- _EXERCISE OBJECTIVE_
Say how many lines of the data contain "computer", and nothing more.
====================
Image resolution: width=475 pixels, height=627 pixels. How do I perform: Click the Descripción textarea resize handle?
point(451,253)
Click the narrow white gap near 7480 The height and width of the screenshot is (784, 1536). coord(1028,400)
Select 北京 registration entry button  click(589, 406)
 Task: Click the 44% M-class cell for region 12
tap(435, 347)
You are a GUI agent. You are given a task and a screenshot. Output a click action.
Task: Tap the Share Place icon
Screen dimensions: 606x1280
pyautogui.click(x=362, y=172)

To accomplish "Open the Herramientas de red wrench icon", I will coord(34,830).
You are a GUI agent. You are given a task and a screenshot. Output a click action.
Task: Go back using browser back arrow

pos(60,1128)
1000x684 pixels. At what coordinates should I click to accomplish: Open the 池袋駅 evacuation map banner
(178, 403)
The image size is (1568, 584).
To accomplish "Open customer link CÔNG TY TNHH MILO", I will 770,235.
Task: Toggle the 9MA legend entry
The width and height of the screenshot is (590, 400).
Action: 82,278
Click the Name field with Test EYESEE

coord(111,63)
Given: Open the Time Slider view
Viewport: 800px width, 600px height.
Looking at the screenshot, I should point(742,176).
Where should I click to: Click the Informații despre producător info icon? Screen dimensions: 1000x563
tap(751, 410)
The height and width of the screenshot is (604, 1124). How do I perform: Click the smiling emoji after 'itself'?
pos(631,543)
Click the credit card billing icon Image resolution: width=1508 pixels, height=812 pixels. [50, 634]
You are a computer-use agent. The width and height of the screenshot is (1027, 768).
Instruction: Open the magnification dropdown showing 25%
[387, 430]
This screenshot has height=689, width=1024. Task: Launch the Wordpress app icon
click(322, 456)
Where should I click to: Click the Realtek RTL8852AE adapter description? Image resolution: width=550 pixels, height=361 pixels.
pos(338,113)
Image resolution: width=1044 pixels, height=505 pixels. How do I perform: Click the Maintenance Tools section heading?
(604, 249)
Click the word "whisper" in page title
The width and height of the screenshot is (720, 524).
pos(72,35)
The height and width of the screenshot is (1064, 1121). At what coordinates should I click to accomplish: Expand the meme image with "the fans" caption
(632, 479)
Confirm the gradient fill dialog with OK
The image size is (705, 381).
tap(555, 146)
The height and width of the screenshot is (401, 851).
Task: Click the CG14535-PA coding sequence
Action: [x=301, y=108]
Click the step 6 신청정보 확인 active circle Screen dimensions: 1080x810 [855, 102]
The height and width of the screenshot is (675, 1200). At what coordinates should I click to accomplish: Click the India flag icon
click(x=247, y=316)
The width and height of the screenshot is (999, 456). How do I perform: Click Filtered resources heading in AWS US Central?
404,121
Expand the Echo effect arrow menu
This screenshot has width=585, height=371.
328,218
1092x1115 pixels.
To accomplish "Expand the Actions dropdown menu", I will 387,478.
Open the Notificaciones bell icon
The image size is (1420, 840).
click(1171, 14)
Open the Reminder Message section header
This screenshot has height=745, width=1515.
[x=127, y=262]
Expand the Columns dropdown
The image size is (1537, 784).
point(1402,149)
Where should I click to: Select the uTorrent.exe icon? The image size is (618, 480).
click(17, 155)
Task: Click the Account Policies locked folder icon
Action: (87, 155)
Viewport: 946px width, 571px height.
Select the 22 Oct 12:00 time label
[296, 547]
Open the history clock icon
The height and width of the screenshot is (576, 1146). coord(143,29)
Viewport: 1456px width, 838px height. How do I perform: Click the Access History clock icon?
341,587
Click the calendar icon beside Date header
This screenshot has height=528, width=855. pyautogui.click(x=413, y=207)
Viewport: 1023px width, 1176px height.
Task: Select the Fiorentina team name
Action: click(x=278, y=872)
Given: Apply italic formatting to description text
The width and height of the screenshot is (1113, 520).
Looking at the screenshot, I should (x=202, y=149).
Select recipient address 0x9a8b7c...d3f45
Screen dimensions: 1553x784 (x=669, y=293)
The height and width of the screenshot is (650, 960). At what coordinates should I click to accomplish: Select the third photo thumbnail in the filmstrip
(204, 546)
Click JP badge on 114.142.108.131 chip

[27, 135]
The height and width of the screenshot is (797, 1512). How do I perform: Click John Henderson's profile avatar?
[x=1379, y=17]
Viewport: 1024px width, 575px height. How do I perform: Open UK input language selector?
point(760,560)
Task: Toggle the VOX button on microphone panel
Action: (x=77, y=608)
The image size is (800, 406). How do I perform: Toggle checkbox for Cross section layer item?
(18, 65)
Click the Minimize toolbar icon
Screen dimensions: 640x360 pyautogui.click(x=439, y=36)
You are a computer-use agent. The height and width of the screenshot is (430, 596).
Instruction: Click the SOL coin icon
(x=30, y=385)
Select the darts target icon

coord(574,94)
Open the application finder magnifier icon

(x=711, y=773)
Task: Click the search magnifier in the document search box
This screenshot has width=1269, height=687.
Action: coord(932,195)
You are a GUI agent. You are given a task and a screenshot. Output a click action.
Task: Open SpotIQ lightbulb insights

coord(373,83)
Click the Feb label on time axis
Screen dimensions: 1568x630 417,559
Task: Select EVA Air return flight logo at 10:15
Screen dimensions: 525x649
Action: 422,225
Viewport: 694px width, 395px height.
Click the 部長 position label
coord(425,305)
====================
- _SOLUTION TO THIS EXERCISE_
2